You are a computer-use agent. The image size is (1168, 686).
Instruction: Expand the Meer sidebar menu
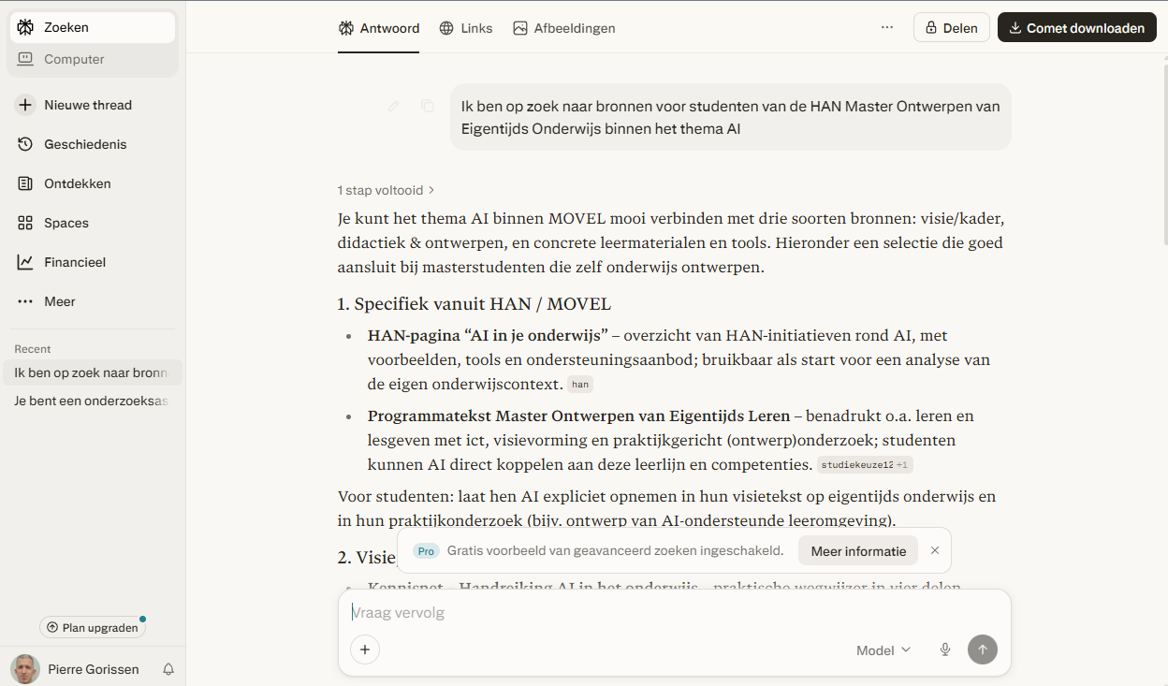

==

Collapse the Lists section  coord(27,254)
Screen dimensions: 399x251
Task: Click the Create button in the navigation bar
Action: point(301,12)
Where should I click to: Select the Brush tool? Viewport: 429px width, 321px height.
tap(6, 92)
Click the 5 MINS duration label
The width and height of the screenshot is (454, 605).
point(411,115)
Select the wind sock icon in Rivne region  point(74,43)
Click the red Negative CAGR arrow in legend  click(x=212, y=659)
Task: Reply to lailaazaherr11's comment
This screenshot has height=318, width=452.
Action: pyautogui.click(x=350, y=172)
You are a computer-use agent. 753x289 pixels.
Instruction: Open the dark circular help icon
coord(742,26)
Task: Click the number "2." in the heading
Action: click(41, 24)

→ **YOUR GOAL**: Retype exactly the span of lines from the one with "You are a computer-use agent. The" through the one with "Instruction: Expand the Meer sidebar menu"; include both ends and omit the rest of the material.

→ **OUTPUT BELOW**:
You are a computer-use agent. The image size is (1168, 686).
Instruction: Expand the Meer sidebar menu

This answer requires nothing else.